*** Provided information Section Begins ***

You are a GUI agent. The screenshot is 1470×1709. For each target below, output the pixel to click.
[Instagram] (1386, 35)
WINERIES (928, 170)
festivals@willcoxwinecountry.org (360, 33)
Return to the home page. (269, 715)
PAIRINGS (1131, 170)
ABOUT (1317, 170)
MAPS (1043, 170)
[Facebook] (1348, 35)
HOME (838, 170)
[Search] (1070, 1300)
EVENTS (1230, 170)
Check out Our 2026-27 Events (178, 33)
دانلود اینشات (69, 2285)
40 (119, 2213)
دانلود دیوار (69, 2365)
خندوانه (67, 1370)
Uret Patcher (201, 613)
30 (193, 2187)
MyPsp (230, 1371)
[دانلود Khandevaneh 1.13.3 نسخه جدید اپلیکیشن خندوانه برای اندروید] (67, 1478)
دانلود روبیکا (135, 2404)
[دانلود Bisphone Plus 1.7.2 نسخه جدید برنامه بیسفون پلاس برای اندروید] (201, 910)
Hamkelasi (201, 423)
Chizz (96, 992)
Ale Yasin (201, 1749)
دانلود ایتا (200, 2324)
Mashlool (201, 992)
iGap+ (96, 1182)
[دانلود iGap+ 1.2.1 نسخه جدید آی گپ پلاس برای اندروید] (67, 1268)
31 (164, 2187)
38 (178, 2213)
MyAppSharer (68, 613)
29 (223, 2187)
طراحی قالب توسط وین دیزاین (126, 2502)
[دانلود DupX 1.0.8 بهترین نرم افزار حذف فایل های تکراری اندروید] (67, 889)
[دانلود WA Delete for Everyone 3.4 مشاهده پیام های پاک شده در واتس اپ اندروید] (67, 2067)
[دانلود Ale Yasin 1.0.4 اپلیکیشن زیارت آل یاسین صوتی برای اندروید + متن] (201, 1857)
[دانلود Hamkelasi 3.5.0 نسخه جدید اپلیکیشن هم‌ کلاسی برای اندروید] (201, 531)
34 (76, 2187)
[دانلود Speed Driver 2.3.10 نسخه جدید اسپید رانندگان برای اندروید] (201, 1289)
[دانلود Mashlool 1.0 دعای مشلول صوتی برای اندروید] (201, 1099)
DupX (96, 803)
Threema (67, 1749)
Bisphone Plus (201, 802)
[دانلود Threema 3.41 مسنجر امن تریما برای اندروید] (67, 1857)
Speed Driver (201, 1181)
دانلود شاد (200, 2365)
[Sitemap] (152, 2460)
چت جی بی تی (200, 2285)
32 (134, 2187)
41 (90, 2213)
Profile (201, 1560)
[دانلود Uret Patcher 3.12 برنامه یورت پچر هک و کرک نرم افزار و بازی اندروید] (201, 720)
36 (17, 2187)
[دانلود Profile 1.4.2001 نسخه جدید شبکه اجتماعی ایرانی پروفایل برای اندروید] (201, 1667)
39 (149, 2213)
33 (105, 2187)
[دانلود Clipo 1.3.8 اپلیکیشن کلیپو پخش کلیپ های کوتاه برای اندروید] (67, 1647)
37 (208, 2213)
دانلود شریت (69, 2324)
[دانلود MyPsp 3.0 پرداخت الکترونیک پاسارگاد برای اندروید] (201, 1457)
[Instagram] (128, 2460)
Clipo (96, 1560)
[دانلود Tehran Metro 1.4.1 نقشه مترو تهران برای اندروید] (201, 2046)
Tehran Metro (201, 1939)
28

*** Provided information Section Ends ***

Give all of the entries again, exactly.

You are a GUI agent. The screenshot is 1470×1709. For each target below, output the pixel to click.
[Instagram] (1386, 35)
WINERIES (928, 170)
festivals@willcoxwinecountry.org (360, 33)
Return to the home page. (269, 715)
PAIRINGS (1131, 170)
ABOUT (1317, 170)
MAPS (1043, 170)
[Facebook] (1348, 35)
HOME (838, 170)
[Search] (1070, 1300)
EVENTS (1230, 170)
Check out Our 2026-27 Events (178, 33)
دانلود اینشات (69, 2285)
40 (119, 2213)
دانلود دیوار (69, 2365)
خندوانه (67, 1370)
Uret Patcher (201, 613)
30 (193, 2187)
MyPsp (230, 1371)
[دانلود Khandevaneh 1.13.3 نسخه جدید اپلیکیشن خندوانه برای اندروید] (67, 1478)
دانلود روبیکا (135, 2404)
[دانلود Bisphone Plus 1.7.2 نسخه جدید برنامه بیسفون پلاس برای اندروید] (201, 910)
Hamkelasi (201, 423)
Chizz (96, 992)
Ale Yasin (201, 1749)
دانلود ایتا (200, 2324)
Mashlool (201, 992)
iGap+ (96, 1182)
[دانلود iGap+ 1.2.1 نسخه جدید آی گپ پلاس برای اندروید] (67, 1268)
31 (164, 2187)
38 (178, 2213)
MyAppSharer (68, 613)
29 (223, 2187)
طراحی قالب توسط وین دیزاین (126, 2502)
[دانلود DupX 1.0.8 بهترین نرم افزار حذف فایل های تکراری اندروید] (67, 889)
[دانلود WA Delete for Everyone 3.4 مشاهده پیام های پاک شده در واتس اپ اندروید] (67, 2067)
[دانلود Ale Yasin 1.0.4 اپلیکیشن زیارت آل یاسین صوتی برای اندروید + متن] (201, 1857)
[دانلود Hamkelasi 3.5.0 نسخه جدید اپلیکیشن هم‌ کلاسی برای اندروید] (201, 531)
34 (76, 2187)
[دانلود Speed Driver 2.3.10 نسخه جدید اسپید رانندگان برای اندروید] (201, 1289)
[دانلود Mashlool 1.0 دعای مشلول صوتی برای اندروید] (201, 1099)
DupX (96, 803)
Threema (67, 1749)
Bisphone Plus (201, 802)
[دانلود Threema 3.41 مسنجر امن تریما برای اندروید] (67, 1857)
Speed Driver (201, 1181)
دانلود شاد (200, 2365)
[Sitemap] (152, 2460)
چت جی بی تی (200, 2285)
32 (134, 2187)
41 (90, 2213)
Profile (201, 1560)
[دانلود Uret Patcher 3.12 برنامه یورت پچر هک و کرک نرم افزار و بازی اندروید] (201, 720)
36 (17, 2187)
[دانلود Profile 1.4.2001 نسخه جدید شبکه اجتماعی ایرانی پروفایل برای اندروید] (201, 1667)
39 (149, 2213)
33 (105, 2187)
[دانلود Clipo 1.3.8 اپلیکیشن کلیپو پخش کلیپ های کوتاه برای اندروید] (67, 1647)
37 (208, 2213)
دانلود شریت (69, 2324)
[دانلود MyPsp 3.0 پرداخت الکترونیک پاسارگاد برای اندروید] (201, 1457)
[Instagram] (128, 2460)
Clipo (96, 1560)
[دانلود Tehran Metro 1.4.1 نقشه مترو تهران برای اندروید] (201, 2046)
Tehran Metro (201, 1939)
28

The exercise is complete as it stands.